Dr. No is one of the classic villains of the silver screen. Like Duke Mantee in "The Petrified Forest" (1936), the evil Dr. No is talked up throughout the film, which makes his eventual entrance all the more menacing. One of the first startling truths that Bond discovers about Dr. No is the extent of fear he puts in his own henchmen. Rather than spill information to Bond, the phony chauffeur swallows a cyanide tablet and the photographer is willing to be tortured by Quarrel. In addition to his reputation, the viewer is given brief glimpses of Dr. No in other scenes in the film. When Professor Dent (Anthony Dawson) journeys to Crab Key to warn of Bond's determined arrival, Dr. No's god-like voice reverberates through an emotionless prison cell (one of Ken Adam's more intriguing sets). Following Bond's capture at Crab Key, the lower portion of Dr. No's body is seen entering the mink-lined cell and admiring the lifeless body of his opponent. Like Duke Mantee, Dr. No makes his official entrance flanked by two of his henchmen. But, whereas Duke Mantee is just a heartless killer, Dr. No is bent on world domination (the recurring theme among Bond villains), a member of S.P.E.C.T.R.E. (Special Executive for Counter-intelligence, Terrorism, Revenge and Extortion). He initially spares Bond's life because he finds him a formidable foe, one who might even make a good recruit for S.P.E.C.T.R.E.
Exactly the kind of arrogant logic that so often makes the Bond villains somewhat endearing (gasp!). It has always been a hallmark of the Bond films that the villains hold 007 in such high admiration, especially when they take the opportunity to use plot exposition to either tell Bond exactly how they plan to take over the world and why their plan absolutely cannot fail, and exactly what ridiculous method of torture will be used to kill Bond, usually something so elaborate that it will allow Bond plenty of time to craft a surprise escape.
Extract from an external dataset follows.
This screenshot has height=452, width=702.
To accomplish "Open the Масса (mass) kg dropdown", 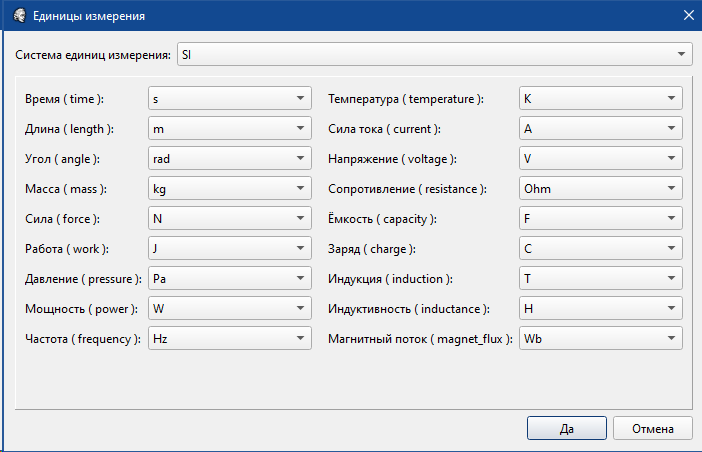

In the case of "Dr. No", Bond is roughhoused by a group of henchmen and later awakes in a prison cell. The only means of escape is via a ventilation duct within the cell. In the novel, the ventilation shaft is a test for Bond to endure, eventually leading him to a giant squid which he must fight, all, it is soon revealed, for the amusement of Dr. No. Perhaps the scene was too elaborate to film, or would have required a greater budget than United Artists was willing to provide, but in the film version the ventilation shaft serves only as a means of escape for Bond, presumably undetected since the shaft leads directly outside of Dr. No's control room, which Bond is able to enter by simply subduing a henchman and donning his radiation outfit. It's the one perplexity in the entire film, for the viewer is led to assume that a villain like Dr. No, who has arranged his evil lair with such precision, would not open himself to such a degree of vulnerability. Regardless of the means of getting Bond to the control room, the resulting mano-a-mano showdown between Bond and Dr. No, pitted on the edge of a radiation tank, is still fairly exciting. However, I would have liked to have seen more menacing demonstrations of Dr. No's metallic hands than simply crushing a statue, as it creates quite a contrast when his strength becomes his weakness once he is unable to climb out of the radiation tank.